[Assignment]: Set down exactly the lines in the records below that run from the line with "Open org.pdfunit.xml.compare in" to the line with "Return to the", inclusive, and nothing more.

[Data for the task]:
============================================================

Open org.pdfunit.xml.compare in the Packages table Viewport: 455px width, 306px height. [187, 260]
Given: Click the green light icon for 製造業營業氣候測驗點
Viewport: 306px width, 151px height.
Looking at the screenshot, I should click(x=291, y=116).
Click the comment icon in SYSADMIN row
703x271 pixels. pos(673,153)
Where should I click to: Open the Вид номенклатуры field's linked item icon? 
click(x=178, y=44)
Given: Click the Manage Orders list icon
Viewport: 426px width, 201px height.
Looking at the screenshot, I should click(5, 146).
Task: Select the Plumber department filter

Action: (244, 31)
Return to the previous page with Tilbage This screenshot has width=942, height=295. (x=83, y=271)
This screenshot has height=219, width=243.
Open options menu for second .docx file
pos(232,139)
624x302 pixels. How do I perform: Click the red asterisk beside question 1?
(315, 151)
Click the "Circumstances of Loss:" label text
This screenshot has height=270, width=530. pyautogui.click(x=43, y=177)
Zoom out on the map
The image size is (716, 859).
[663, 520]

============================================================

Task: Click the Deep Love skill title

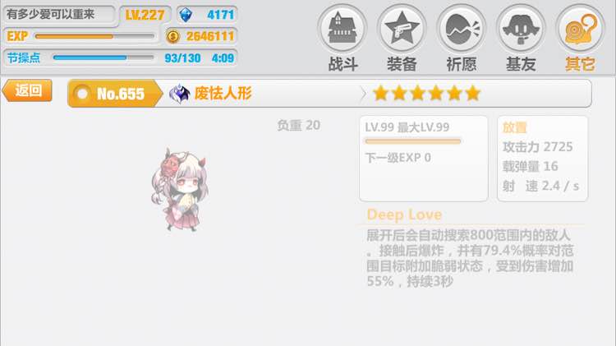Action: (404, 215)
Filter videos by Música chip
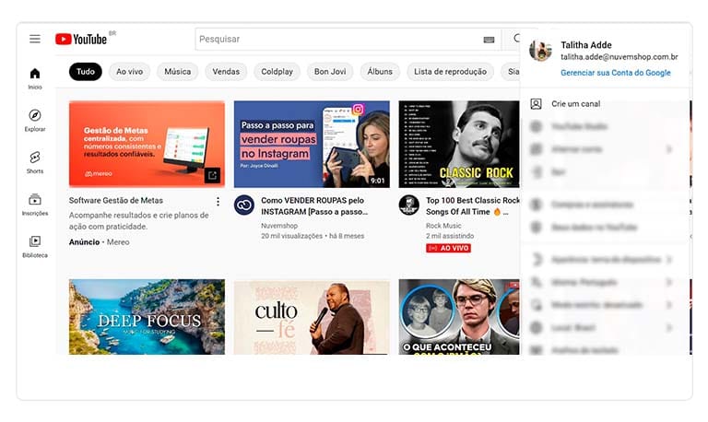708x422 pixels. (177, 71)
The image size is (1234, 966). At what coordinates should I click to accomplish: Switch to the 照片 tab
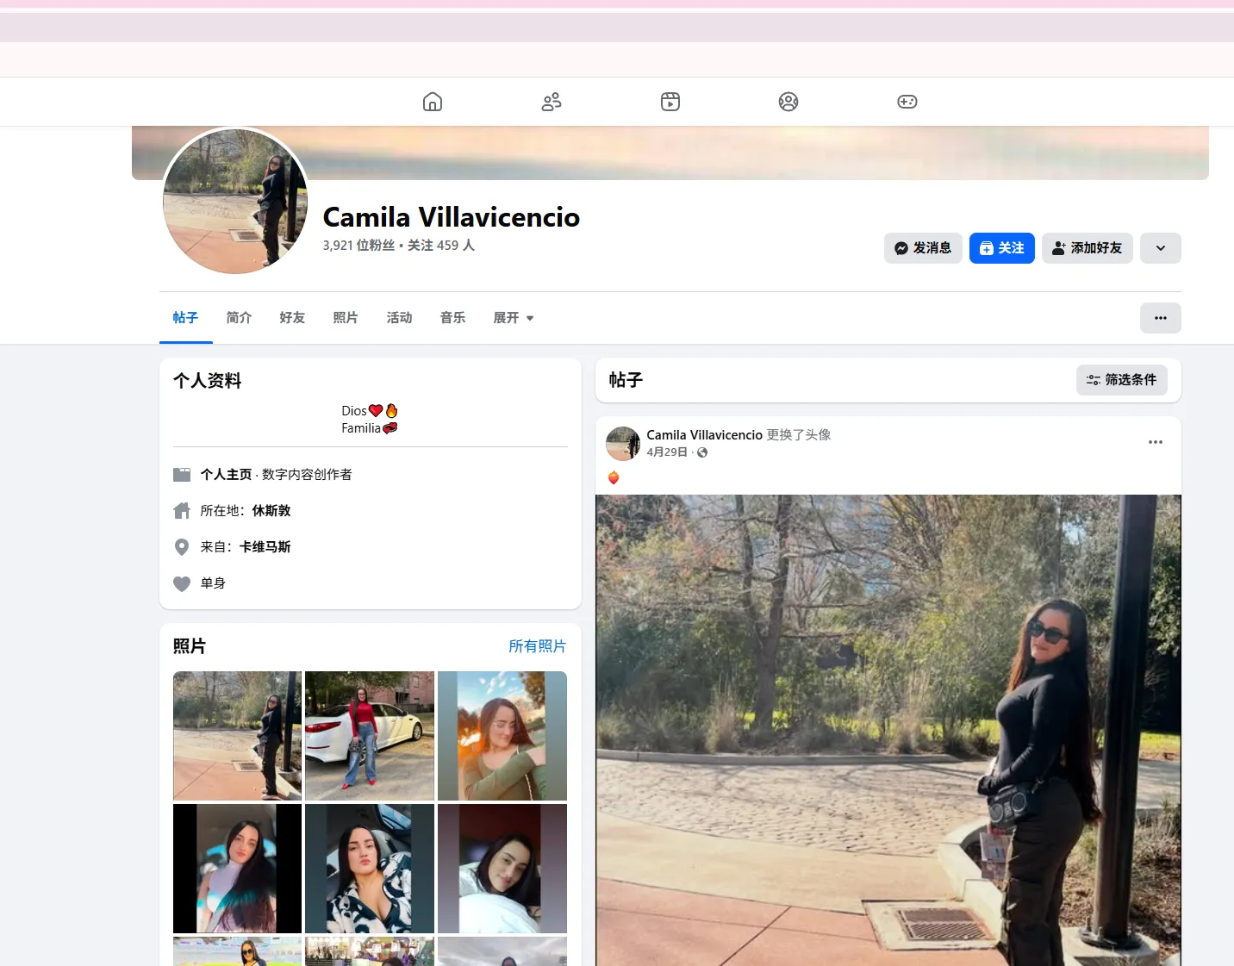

============================================================

[The answer]:
Open org.pdfunit.xml.compare in the Packages table Viewport: 455px width, 306px height. [187, 260]
Given: Click the green light icon for 製造業營業氣候測驗點
Viewport: 306px width, 151px height.
Looking at the screenshot, I should click(x=291, y=116).
Click the comment icon in SYSADMIN row
703x271 pixels. pos(673,153)
Where should I click to: Open the Вид номенклатуры field's linked item icon? 
click(x=178, y=44)
Given: Click the Manage Orders list icon
Viewport: 426px width, 201px height.
Looking at the screenshot, I should click(5, 146).
Task: Select the Plumber department filter

Action: (244, 31)
Return to the previous page with Tilbage This screenshot has width=942, height=295. (x=83, y=271)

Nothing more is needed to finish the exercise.